Your assignment: Nothing but the pictures should go missing; return all the entries below exactly.

Collected data entries:
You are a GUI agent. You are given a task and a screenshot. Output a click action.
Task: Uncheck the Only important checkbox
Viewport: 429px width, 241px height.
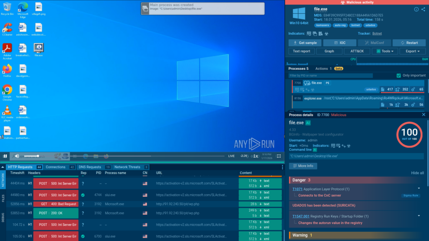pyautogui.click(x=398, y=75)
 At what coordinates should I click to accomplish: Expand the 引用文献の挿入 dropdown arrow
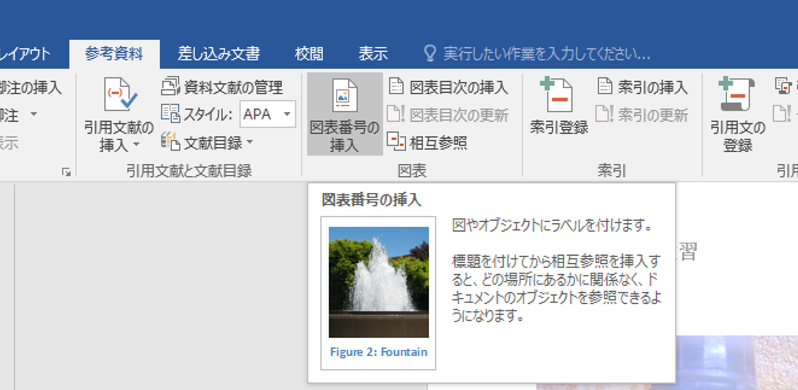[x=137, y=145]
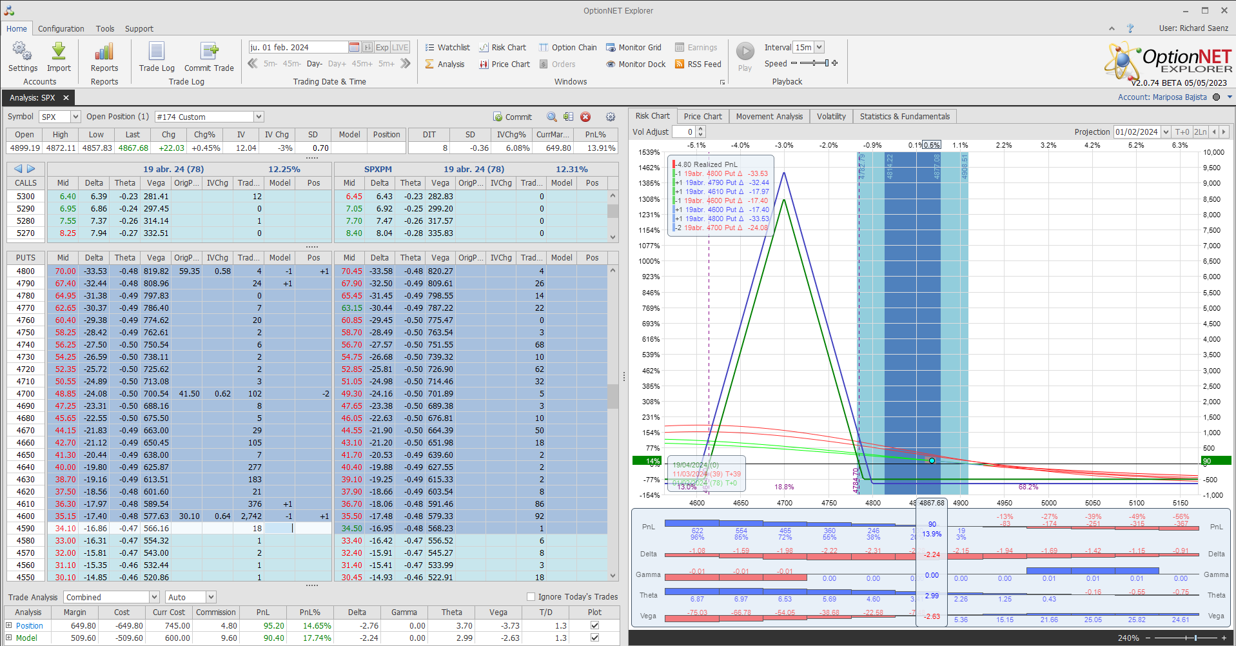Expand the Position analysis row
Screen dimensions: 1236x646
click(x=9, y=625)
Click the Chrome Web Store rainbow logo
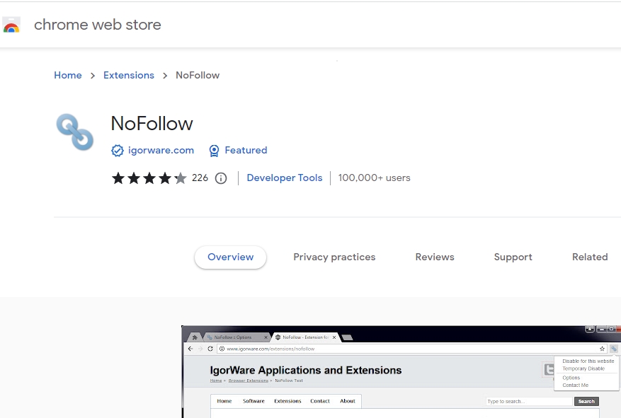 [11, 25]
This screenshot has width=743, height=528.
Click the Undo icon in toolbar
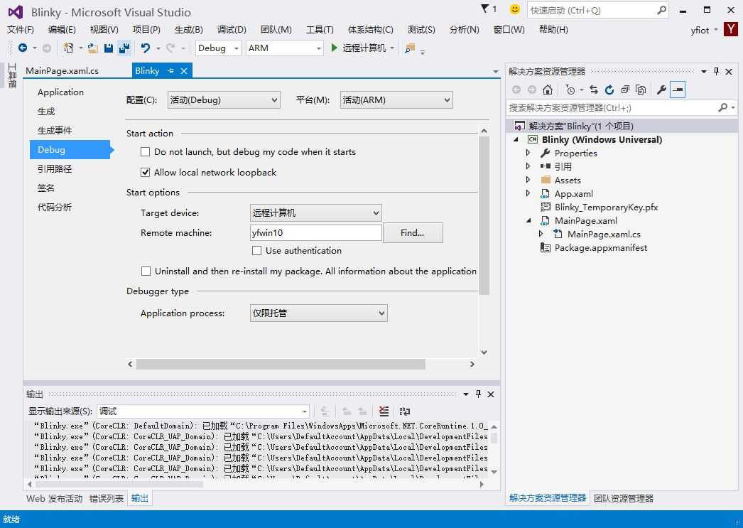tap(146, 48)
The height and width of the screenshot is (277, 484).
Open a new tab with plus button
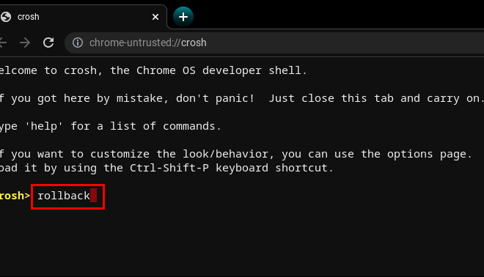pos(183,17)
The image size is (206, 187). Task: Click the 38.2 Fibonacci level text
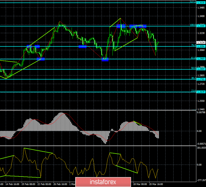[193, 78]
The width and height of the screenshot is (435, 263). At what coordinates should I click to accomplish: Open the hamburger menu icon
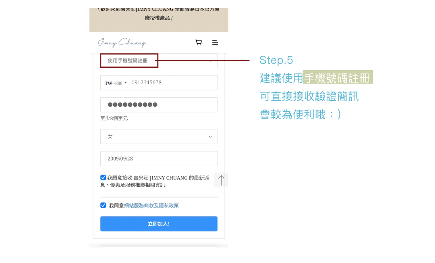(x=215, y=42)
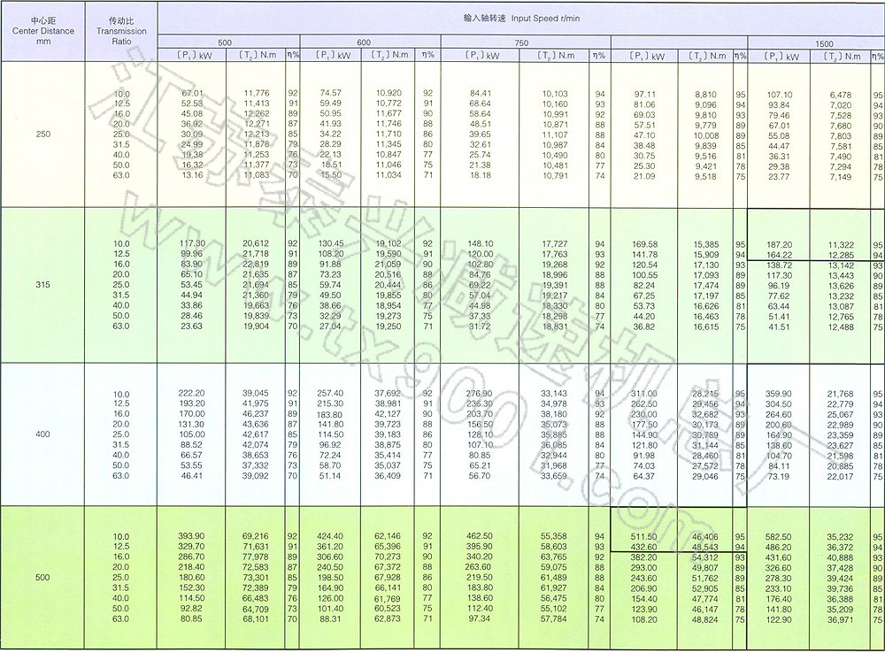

Written response:
You are a GUI agent. You are given a task and a screenshot. Output a click action.
Task: Uncheck the Only important checkbox
Viewport: 429px width, 241px height.
pyautogui.click(x=398, y=75)
 At what coordinates should I click to accomplish: Expand the 引用文献の挿入 dropdown arrow
[x=137, y=145]
Expand the Position analysis row
Screen dimensions: 1236x646
click(x=9, y=625)
Click the Chrome Web Store rainbow logo
 [11, 25]
This screenshot has width=743, height=528.
Click the Undo icon in toolbar
tap(146, 48)
The height and width of the screenshot is (277, 484).
Open a new tab with plus button
pos(183,17)
The image size is (206, 187). Task: Click the 38.2 Fibonacci level text
[193, 78]
The width and height of the screenshot is (435, 263). At what coordinates should I click to accomplish: Open the hamburger menu icon
(x=215, y=42)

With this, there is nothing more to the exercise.